Reproduce the data from the line containing "Click the horizontal divider above Subtotal" through the line containing "will (161, 303).", inclusive, swapping "divider" for "separator" and leaving everything else unchanged.

▶ _Dataset excerpt_
[START]

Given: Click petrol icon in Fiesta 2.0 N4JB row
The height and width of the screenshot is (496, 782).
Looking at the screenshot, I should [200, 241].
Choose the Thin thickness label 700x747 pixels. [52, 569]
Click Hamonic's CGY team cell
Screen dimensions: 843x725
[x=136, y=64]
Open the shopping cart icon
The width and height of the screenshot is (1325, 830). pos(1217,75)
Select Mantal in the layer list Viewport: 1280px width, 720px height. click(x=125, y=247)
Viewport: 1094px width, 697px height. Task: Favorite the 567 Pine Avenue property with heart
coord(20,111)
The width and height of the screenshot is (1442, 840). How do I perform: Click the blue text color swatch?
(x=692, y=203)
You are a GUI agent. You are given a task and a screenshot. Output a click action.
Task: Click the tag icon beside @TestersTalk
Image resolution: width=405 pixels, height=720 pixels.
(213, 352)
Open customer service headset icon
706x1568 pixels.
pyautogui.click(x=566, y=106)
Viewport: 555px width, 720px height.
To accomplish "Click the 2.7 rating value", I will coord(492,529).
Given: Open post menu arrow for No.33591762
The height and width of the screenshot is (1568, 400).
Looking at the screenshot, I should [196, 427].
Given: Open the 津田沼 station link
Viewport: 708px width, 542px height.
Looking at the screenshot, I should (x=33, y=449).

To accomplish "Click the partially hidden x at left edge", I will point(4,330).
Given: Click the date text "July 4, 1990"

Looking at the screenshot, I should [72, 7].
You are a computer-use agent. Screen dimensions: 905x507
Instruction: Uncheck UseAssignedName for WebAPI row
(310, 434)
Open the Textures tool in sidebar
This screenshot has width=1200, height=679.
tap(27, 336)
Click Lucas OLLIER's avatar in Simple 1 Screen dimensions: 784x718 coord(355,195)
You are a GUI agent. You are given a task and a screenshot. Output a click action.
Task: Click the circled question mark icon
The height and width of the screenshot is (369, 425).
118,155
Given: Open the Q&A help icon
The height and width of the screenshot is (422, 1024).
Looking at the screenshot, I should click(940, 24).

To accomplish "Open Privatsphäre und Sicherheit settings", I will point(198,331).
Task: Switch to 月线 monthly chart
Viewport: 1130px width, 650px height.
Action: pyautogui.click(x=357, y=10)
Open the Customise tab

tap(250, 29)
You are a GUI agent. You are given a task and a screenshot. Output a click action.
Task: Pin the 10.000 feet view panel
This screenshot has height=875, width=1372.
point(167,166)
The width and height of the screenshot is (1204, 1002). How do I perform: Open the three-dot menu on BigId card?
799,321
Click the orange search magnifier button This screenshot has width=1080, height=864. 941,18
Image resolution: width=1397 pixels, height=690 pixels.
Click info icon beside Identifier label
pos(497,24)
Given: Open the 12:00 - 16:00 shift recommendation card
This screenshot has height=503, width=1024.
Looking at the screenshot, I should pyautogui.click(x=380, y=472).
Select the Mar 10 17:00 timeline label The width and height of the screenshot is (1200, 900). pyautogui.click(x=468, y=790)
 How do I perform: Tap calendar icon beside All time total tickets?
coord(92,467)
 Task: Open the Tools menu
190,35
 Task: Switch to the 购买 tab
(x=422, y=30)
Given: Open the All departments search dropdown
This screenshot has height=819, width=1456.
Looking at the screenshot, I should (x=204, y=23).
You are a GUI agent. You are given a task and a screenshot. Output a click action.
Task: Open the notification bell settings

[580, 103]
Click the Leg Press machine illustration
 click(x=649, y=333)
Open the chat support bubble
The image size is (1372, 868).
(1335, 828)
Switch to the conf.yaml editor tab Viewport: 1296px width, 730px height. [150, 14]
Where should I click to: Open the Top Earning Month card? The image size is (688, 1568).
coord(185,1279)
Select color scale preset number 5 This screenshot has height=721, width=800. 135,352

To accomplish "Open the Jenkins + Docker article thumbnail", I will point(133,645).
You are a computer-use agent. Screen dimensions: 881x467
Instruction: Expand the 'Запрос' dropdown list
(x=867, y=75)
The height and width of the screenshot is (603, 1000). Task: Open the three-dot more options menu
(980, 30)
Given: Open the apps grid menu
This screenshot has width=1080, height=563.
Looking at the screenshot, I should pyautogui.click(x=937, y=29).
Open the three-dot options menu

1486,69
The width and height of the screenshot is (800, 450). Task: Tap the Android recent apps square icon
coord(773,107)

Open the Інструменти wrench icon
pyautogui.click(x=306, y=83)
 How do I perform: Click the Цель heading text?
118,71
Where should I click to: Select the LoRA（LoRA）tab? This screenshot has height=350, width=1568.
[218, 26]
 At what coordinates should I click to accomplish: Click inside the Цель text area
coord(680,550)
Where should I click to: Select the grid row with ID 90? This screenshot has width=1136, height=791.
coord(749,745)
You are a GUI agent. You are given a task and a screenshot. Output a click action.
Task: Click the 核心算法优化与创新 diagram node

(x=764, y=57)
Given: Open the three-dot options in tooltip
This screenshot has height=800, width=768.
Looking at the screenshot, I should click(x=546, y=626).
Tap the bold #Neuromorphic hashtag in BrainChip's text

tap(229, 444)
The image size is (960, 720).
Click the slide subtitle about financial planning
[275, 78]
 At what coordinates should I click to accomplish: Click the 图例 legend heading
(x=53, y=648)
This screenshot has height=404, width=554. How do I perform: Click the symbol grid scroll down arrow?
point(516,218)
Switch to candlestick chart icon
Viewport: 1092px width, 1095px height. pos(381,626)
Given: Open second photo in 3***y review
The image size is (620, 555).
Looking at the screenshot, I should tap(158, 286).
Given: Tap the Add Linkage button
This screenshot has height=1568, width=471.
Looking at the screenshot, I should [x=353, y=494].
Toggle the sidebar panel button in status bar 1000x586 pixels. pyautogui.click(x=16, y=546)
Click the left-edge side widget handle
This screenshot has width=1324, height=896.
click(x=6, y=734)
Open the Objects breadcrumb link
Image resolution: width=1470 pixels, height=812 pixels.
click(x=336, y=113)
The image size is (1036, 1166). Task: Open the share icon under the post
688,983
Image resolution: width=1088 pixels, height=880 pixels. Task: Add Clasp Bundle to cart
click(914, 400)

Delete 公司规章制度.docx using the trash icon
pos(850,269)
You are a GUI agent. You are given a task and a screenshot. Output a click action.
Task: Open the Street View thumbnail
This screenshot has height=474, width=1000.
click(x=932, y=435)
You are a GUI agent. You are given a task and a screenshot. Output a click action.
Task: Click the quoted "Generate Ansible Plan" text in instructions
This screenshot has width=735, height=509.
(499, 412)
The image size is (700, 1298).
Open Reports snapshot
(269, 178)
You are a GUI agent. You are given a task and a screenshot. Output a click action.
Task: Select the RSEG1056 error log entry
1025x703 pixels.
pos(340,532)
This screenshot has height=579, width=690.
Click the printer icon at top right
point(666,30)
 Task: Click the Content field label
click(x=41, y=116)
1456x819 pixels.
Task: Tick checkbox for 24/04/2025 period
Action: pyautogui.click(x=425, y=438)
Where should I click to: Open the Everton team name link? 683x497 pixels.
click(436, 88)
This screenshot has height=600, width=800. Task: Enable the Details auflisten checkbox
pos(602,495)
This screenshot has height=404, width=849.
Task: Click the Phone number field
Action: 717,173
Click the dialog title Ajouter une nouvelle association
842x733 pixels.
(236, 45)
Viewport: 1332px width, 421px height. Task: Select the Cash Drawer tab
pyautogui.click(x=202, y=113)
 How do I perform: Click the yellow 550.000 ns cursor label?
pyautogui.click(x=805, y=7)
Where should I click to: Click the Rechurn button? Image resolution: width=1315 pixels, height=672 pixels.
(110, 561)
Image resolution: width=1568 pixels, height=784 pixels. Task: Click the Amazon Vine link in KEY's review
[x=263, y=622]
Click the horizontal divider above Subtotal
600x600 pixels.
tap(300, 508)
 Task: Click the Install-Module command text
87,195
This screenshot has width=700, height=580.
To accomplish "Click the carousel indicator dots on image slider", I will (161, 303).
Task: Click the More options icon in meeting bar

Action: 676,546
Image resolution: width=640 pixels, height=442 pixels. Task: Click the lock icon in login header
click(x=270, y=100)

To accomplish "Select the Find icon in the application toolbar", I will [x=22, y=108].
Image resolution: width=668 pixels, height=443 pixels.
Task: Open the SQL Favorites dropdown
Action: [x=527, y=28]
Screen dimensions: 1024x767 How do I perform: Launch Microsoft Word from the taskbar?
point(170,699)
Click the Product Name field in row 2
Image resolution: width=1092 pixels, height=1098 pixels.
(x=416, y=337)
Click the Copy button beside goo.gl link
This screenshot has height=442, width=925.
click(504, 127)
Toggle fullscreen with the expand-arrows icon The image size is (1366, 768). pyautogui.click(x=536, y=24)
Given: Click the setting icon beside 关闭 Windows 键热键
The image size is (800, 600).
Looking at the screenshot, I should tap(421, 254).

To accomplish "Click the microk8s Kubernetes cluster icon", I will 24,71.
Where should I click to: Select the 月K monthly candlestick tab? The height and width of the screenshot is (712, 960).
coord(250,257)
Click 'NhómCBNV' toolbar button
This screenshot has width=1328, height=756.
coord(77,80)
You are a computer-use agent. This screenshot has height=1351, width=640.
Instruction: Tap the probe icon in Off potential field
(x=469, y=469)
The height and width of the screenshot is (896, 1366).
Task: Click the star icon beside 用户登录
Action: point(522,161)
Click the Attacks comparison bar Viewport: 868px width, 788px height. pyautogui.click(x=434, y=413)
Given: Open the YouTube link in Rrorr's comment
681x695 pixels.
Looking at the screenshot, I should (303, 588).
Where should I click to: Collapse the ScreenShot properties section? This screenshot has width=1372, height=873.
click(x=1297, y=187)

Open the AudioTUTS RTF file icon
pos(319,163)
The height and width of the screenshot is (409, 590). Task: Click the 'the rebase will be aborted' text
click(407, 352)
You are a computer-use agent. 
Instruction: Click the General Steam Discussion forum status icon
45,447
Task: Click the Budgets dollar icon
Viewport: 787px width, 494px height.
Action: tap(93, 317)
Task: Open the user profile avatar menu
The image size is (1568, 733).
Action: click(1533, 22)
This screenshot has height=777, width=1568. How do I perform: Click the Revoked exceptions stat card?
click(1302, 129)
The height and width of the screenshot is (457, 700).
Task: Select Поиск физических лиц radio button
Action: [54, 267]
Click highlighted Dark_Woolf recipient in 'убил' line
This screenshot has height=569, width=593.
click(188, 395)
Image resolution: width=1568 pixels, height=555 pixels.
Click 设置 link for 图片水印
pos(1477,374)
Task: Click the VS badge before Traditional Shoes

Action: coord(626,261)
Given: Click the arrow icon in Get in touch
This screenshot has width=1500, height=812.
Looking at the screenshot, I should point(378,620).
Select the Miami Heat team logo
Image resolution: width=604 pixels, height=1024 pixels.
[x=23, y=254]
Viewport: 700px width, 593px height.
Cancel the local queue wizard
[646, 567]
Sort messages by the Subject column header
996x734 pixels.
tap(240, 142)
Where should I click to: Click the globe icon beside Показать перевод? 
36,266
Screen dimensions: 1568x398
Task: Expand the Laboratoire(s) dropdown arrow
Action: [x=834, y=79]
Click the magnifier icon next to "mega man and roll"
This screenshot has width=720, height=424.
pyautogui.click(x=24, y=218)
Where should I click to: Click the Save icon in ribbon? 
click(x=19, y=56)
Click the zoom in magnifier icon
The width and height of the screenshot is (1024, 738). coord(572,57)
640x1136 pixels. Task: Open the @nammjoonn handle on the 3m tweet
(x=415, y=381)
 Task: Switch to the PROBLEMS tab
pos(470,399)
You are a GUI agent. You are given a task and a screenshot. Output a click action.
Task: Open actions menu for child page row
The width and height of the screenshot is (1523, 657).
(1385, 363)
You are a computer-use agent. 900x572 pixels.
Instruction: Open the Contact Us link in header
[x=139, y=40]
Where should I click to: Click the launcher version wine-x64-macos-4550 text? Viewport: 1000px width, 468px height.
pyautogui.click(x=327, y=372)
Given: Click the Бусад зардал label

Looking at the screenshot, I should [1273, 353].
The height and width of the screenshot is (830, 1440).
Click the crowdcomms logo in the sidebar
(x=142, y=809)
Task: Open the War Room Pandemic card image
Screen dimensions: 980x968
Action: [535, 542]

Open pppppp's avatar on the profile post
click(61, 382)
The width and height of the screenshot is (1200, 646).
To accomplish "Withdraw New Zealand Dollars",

[END]

▶ _Written solution_
Click the horizontal separator above Subtotal
600x600 pixels.
tap(300, 508)
 Task: Click the Install-Module command text
87,195
This screenshot has width=700, height=580.
To accomplish "Click the carousel indicator dots on image slider", I will (161, 303).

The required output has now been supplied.